* _Aim of the exercise_
Using the data beneath, show every line that includes the word "Export".

(Data for this task Opens)

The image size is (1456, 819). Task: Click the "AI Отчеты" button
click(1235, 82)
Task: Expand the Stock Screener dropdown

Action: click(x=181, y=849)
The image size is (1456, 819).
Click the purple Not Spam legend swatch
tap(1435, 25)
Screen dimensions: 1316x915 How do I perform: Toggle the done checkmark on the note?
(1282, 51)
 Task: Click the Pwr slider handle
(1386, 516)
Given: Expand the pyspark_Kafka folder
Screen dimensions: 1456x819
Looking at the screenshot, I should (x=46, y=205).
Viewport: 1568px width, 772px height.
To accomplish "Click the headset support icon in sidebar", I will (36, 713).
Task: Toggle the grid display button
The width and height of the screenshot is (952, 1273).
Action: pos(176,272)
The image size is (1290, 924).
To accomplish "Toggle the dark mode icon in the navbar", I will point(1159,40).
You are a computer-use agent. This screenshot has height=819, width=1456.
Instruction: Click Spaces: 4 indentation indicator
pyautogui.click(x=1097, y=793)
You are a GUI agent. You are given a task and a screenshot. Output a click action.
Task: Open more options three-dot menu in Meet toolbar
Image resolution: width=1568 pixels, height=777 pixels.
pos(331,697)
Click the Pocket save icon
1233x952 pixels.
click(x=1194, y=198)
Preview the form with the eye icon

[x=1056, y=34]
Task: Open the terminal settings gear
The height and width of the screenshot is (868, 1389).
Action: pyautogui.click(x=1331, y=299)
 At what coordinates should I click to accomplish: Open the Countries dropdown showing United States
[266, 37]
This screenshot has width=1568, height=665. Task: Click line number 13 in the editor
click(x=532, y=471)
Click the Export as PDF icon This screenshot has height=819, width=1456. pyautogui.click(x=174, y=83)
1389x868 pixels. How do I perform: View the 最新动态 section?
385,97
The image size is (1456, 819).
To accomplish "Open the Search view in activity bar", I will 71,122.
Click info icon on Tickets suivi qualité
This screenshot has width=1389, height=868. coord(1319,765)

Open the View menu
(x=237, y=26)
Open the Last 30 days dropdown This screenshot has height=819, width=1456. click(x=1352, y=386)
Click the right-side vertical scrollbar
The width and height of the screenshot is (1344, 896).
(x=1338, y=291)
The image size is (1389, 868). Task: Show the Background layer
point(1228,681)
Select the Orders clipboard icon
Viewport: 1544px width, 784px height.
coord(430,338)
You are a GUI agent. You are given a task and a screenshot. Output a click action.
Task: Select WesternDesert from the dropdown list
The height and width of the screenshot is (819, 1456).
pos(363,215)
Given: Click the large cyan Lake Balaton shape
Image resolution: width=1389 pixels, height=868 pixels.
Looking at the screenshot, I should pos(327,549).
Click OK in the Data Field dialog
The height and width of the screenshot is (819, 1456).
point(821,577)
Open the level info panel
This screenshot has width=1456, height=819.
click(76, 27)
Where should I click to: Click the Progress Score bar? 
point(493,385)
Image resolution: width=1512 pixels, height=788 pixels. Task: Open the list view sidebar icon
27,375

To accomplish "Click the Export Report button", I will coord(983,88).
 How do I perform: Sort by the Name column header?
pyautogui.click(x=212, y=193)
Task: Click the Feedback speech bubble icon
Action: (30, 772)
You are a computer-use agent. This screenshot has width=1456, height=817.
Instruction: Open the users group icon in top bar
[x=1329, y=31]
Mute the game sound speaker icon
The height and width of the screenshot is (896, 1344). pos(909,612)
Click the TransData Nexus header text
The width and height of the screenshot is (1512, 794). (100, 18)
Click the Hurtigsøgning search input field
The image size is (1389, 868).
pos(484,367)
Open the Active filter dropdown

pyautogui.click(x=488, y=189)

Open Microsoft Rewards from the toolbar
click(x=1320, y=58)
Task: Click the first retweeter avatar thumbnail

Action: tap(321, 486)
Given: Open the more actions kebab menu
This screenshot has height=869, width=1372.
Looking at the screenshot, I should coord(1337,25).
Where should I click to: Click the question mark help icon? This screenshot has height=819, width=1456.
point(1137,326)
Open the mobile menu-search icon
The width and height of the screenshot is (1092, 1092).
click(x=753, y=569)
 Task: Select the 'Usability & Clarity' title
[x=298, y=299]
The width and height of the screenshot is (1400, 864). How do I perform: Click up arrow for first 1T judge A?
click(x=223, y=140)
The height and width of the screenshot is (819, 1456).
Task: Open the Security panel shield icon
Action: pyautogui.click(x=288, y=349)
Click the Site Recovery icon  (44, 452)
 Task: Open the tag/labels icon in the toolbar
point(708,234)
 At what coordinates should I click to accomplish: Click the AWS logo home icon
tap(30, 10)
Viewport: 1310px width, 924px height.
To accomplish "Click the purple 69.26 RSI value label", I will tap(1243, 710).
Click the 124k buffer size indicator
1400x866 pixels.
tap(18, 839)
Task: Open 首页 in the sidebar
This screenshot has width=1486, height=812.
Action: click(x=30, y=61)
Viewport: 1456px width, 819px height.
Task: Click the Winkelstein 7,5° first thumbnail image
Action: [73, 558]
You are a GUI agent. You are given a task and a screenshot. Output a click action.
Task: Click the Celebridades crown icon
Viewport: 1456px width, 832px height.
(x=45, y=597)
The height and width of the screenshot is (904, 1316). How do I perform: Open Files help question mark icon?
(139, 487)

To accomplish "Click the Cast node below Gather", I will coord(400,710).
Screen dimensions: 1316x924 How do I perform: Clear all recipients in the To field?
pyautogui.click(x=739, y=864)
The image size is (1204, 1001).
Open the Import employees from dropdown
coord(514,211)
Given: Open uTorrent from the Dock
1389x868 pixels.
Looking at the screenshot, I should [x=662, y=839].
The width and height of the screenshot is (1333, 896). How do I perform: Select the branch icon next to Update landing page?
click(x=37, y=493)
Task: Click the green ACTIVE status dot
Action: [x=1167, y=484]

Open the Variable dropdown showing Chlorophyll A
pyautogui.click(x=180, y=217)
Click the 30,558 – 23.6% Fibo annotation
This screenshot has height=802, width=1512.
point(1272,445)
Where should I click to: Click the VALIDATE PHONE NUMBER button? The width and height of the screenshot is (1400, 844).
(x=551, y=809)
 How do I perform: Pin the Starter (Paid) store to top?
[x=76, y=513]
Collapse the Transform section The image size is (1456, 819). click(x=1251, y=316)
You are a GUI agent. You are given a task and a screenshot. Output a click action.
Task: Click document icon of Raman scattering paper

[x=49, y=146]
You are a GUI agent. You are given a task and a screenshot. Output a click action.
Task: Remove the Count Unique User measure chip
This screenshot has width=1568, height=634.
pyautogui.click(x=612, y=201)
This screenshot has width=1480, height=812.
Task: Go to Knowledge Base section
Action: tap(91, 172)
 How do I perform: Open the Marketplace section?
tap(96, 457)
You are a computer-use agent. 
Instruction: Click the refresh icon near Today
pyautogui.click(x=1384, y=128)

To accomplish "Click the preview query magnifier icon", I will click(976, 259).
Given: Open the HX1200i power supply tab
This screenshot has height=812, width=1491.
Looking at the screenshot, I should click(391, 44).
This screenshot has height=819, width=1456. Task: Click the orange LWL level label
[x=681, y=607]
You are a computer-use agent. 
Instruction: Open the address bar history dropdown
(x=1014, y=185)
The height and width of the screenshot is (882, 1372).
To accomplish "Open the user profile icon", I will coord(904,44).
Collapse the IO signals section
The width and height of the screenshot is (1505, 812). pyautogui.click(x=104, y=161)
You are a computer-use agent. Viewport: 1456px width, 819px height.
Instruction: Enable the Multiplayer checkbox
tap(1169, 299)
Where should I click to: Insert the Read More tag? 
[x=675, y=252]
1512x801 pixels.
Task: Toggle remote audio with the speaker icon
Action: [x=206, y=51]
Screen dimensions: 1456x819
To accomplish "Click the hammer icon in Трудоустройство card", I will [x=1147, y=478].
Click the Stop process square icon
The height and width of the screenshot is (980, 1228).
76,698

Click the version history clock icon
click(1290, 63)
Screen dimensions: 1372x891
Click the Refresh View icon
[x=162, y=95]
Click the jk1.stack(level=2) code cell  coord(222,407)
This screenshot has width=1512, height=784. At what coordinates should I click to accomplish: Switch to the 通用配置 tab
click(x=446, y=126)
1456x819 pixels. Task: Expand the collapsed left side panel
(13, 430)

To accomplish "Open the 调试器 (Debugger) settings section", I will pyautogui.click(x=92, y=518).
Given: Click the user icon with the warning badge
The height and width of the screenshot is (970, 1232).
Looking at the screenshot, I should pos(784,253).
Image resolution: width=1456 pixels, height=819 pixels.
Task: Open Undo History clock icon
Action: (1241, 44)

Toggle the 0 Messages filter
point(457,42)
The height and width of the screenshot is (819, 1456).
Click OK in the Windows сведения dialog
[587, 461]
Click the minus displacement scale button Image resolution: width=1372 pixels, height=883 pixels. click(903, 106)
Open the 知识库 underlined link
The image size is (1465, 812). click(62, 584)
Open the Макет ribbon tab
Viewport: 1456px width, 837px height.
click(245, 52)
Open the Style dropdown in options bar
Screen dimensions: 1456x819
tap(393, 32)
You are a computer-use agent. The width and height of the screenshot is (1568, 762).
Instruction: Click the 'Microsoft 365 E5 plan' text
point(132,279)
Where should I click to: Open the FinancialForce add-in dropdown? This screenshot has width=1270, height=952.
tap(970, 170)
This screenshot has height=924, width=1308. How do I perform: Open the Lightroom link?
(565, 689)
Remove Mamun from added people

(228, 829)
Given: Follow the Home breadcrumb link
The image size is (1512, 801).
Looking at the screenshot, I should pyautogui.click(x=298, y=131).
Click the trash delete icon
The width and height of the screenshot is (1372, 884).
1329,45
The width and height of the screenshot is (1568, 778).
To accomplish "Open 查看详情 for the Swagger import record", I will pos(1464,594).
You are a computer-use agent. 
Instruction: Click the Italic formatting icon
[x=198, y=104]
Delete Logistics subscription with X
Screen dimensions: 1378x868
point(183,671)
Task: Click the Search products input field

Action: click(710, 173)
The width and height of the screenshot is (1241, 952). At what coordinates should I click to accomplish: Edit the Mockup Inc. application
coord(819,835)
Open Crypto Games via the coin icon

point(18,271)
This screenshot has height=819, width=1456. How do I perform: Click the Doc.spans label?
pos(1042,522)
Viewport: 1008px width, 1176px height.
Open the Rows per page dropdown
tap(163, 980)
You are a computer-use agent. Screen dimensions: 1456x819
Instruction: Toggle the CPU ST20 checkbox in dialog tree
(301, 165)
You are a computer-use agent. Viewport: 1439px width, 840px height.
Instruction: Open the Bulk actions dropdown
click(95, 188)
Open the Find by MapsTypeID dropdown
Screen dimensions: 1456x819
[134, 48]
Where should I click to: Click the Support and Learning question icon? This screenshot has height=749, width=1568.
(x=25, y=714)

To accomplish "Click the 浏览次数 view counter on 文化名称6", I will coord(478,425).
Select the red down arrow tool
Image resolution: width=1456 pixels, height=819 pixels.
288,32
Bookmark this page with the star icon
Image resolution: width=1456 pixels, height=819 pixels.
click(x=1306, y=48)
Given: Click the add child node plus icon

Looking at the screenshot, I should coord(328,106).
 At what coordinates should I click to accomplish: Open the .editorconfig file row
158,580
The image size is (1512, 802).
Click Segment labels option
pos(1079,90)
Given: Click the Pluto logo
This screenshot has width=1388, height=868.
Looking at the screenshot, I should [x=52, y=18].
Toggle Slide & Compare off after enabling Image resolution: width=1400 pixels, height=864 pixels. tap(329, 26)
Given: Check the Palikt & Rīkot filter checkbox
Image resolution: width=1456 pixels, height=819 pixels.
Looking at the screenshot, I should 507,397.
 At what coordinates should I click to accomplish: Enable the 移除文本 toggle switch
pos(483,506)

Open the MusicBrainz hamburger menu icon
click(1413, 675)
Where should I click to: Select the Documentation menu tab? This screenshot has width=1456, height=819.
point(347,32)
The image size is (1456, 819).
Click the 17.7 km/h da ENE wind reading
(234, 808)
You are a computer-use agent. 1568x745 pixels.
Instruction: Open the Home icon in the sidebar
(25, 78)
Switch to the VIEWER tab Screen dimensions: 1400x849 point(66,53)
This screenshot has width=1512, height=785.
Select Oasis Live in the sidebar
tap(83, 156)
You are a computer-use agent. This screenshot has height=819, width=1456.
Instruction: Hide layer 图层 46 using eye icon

(Data for this task Closes)

* _Reply_
Click the Export as PDF icon This screenshot has height=819, width=1456. pyautogui.click(x=174, y=83)
To accomplish "Click the Export Report button", I will coord(983,88).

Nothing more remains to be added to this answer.